De meststoffenprijzen zitten sinds het opheffen in de zomer van 2013 van het exportkartel Belarusian Potash Co (BPC; toenmalig kartel tussen Belaruskali en Uralkali) in een neerwaartse spiraal. Onlangs veerden de meststoffenaandelen op na geruchten van nieuwe toenaderingspogingen tussen beide partijen. Het is een duidelijk signaal dat het huidige overaanbod, gekoppeld aan de suboptimale vraag door de lage landbouwprijzen dankzij recordoogsten de jongste jaren, vroeg of laat een halt zal worden toegeroepen.

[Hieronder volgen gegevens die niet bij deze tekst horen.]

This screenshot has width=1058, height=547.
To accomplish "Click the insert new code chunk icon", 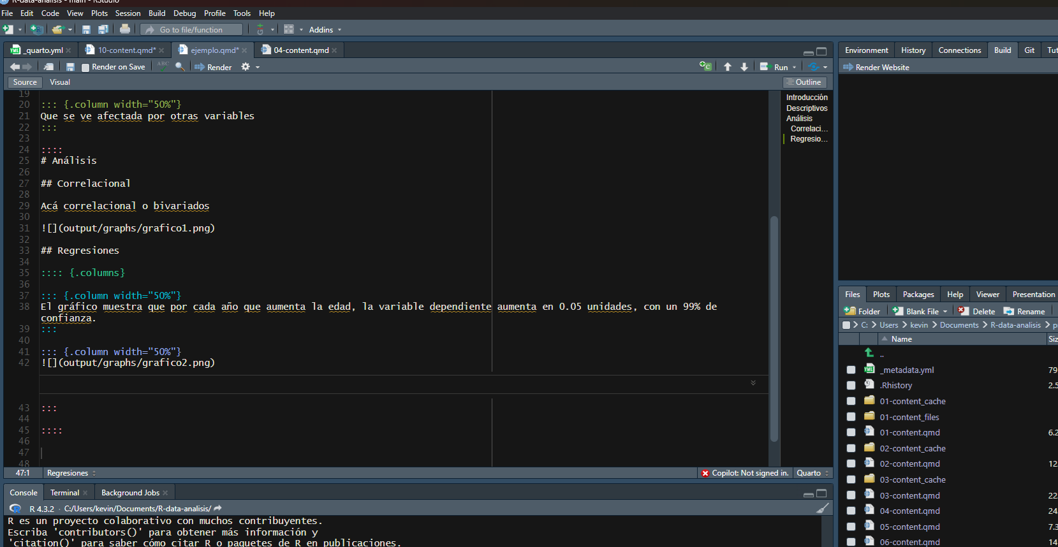I will (705, 66).
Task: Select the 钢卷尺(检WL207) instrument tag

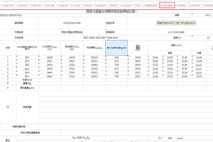Action: pyautogui.click(x=166, y=23)
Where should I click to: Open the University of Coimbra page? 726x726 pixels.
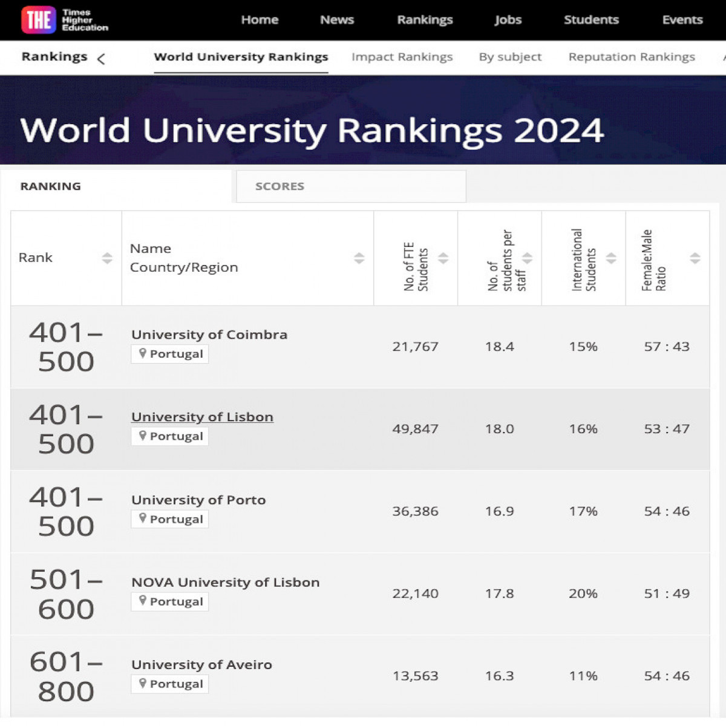(x=209, y=335)
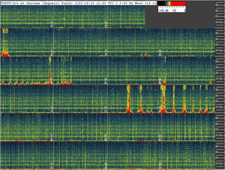Click the 2022-06-15 date in header
Viewport: 225px width, 170px height.
(x=84, y=3)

K+S boekte in het eerste kwartaal 1,1 miljard EUR omzet, een daling met 20,4% tegenover vorig jaar. De omzet zakte in de zoutafdeling met 18,2%, tot 594,6 miljoen EUR, en in de potashafdeling met 24,3%, tot 460,5 miljoen EUR. De ebit daalde met 31%, van 383,1 miljoen EUR naar 285,3 miljoen EUR, waarbij de ebit in de potashafdeling verminderde met 36,9%, tot 137,1 miljoen EUR en in de zoutafdeling met 11,6%, tot 150 miljoen EUR. De nettowinst daalde met 25,4%, tot 147,9 miljoen EUR, of per aandeel van 1,04 EUR naar 0,77 EUR. Het intussen uitbetaalde brutodividend werd verhoogd van 0,9 EUR naar 1,15 EUR per aandeel.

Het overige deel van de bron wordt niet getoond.